Di sisi lain, fakta bahwa aktivitas tersebut merupakan tambang timah ilegal bukanlah hal baru. Kegiatan serupa telah lama berlangsung dan tersebar di sejumlah titik pesisir Bangka Barat, mulai dari Laut Belembang, Laut Jerangkat, Laut Bakit, hingga Laut Pala.
Ironisnya, meski berlangsung terbuka dan terus-menerus, praktik ini seolah berjalan tanpa pengendalian yang berarti.
Minimnya pengawasan dan lemahnya penegakan hukum memunculkan pertanyaan serius tentang komitmen pemerintah daerah maupun aparat terkait dalam menertibkan aktivitas tambang ilegal yang berisiko tinggi.

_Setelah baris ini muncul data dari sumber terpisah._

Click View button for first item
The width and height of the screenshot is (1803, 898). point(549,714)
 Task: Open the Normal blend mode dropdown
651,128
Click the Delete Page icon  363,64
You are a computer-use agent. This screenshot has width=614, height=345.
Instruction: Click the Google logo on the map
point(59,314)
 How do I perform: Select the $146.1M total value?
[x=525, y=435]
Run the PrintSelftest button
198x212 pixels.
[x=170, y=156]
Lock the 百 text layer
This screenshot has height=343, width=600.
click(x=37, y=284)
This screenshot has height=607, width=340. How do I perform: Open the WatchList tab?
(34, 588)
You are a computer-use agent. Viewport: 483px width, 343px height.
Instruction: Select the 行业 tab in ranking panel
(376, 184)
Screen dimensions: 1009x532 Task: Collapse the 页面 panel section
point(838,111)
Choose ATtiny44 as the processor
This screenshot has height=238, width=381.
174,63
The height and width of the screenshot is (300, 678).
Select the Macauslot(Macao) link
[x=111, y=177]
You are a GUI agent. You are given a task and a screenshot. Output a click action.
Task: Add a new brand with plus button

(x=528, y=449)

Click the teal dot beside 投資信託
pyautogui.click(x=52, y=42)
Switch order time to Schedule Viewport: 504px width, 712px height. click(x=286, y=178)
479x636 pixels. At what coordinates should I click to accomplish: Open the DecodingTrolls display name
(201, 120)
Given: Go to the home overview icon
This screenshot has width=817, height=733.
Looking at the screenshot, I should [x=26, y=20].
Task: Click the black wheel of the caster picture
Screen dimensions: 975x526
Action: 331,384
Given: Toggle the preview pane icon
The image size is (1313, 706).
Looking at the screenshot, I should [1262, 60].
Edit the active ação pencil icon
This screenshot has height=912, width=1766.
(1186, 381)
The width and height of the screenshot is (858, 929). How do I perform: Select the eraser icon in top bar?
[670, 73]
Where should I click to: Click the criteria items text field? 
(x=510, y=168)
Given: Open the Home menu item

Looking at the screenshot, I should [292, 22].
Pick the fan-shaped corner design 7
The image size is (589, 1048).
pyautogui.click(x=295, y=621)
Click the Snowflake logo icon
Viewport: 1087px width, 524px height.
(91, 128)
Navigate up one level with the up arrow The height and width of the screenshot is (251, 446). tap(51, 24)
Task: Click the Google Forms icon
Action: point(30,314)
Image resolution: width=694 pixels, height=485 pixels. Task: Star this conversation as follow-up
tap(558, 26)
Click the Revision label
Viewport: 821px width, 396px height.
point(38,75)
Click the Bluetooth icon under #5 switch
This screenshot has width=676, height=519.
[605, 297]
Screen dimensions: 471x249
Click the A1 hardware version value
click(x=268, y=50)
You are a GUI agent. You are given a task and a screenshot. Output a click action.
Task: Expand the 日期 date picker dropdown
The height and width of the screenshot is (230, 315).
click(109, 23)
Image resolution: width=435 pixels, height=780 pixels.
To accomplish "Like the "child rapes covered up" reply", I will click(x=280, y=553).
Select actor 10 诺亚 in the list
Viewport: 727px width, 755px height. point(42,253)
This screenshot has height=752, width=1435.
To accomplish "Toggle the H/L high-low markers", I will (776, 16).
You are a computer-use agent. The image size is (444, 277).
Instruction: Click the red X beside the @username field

Tidak hanya persoalan legalitas, aspek keselamatan kerja juga nyaris terabaikan. Para penambang bekerja menggunakan ponton rakitan tanpa standar keamanan, tanpa perlindungan dari cuaca ekstrem, dan tanpa prosedur darurat yang jelas.
Kondisi ini menempatkan para pekerja dalam situasi rentan, di mana risiko kematian menjadi bagian dari pekerjaan sehari-hari.
Alasan ekonomi kerap menjadi pembenaran atas maraknya tambang ilegal. Namun, tanpa kehadiran negara dalam menyediakan alternatif mata pencaharian yang layak, masyarakat terus didorong pada pilihan berbahaya: bekerja di sektor ilegal atau kehilangan sumber penghasilan.
Peristiwa ini kembali menjadi alarm keras. Tanpa langkah konkret—baik berupa penegakan hukum yang konsisten, pengawasan yang nyata, maupun solusi ekonomi yang berkelanjutan—kejadian serupa sangat mungkin terus berulang.
Jika kondisi ini terus dibiarkan, maka setiap insiden bukan lagi sekadar musibah, melainkan konsekuensi dari pembiaran yang sistematis.(Red).